Since Tribes have different histories with different pieces of land, which are the “right” Tribes to consult? And why didn’t the White House know this and take the time to consult? Of course, the Camp Hale Monument designation is an attempt to side-step Congress (we don’t actually know what part of the Monument was endangered by whom, so how important it was to “protect”?) there were probably partisan political motives and this being October, perhaps those motives were time-sensitive. Generally there’s no ticking clock for FS or BLM (or as I’ve said, why not NPS and Wildife Refuges?) Still… if the White House can’t do it right, what hope have the BLM and the Forest Service?

Here’s a story from the

However, one Ute tribe is not happy about the new designation.
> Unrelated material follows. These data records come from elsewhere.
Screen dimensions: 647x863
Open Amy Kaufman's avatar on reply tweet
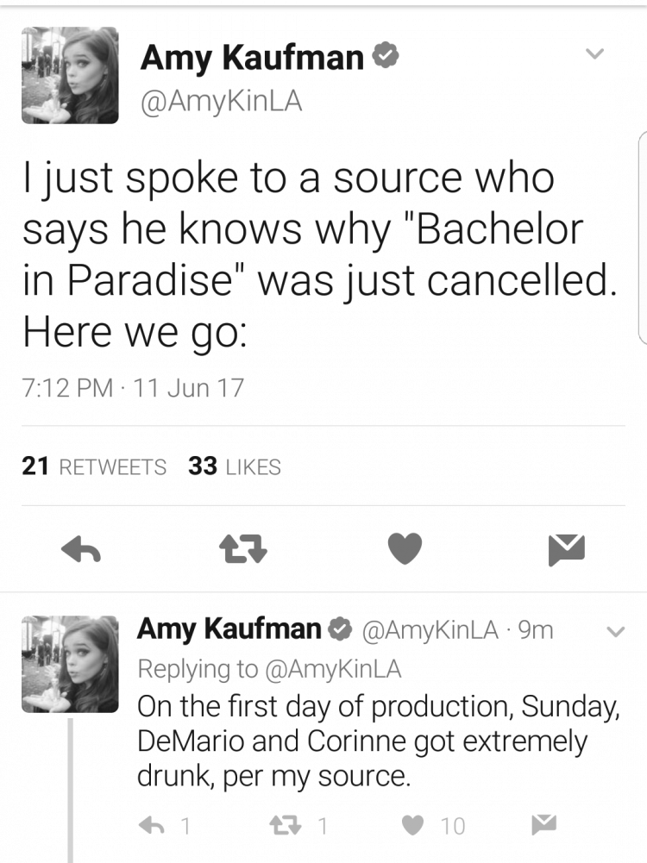[70, 665]
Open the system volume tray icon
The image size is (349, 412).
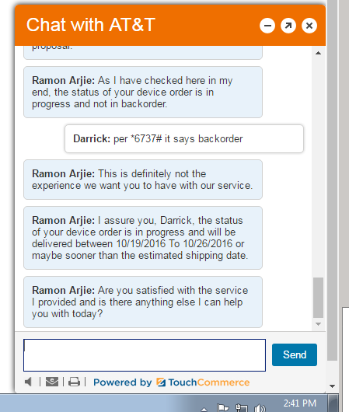click(260, 408)
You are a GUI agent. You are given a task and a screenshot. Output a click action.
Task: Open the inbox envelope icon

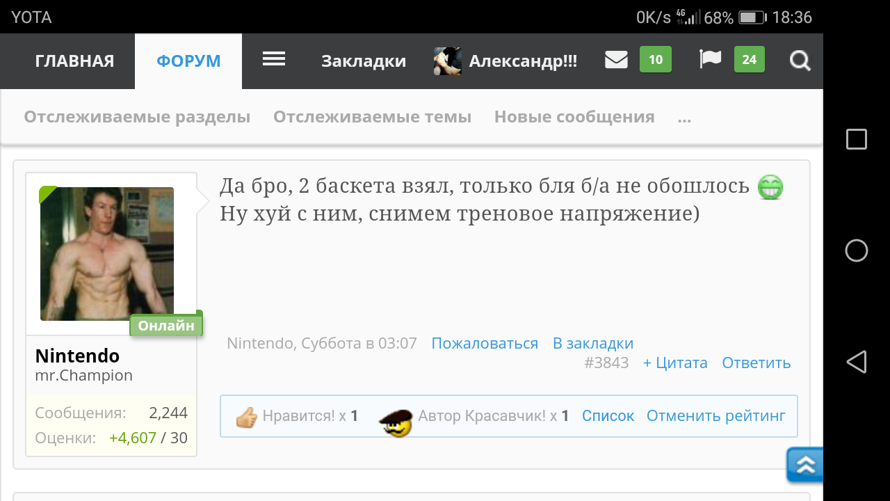[616, 60]
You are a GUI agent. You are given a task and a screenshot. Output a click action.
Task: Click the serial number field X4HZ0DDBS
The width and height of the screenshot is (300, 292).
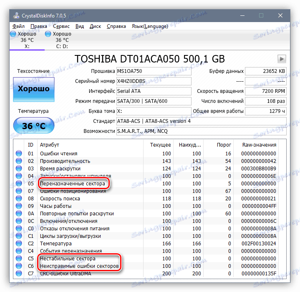pos(153,81)
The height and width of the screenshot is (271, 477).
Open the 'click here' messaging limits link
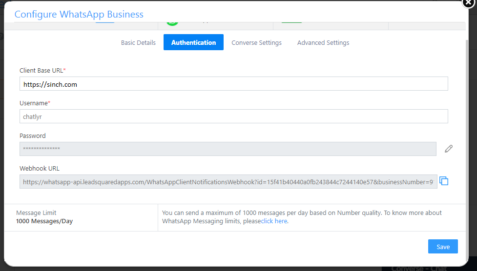274,221
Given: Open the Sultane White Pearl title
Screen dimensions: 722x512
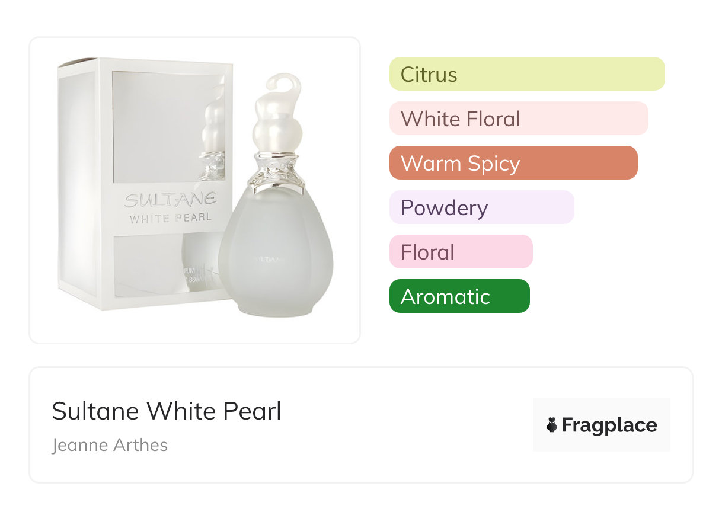Looking at the screenshot, I should coord(167,411).
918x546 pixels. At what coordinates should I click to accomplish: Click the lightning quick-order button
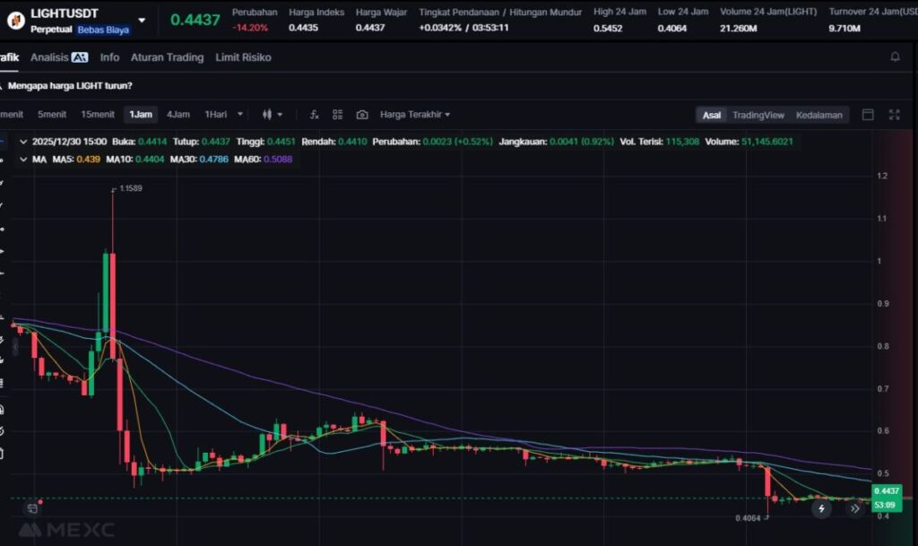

The Ute Indian Tribe of the Uintah and Ouray Reservation in northeastern Utah issued a press release late Wednesday saying they were only consulted a few days before the signing ceremony, were not included in the years-long and ongoing legislative discussions about the Colorado Outdoor Recreation and Economy (CORE) Act that preceded the designation, and will fight it, perhaps in court.

The Ute Indian Tribe’s Uncompahgre Band considers the Camp Hale area part of its traditional homeland by right and by law.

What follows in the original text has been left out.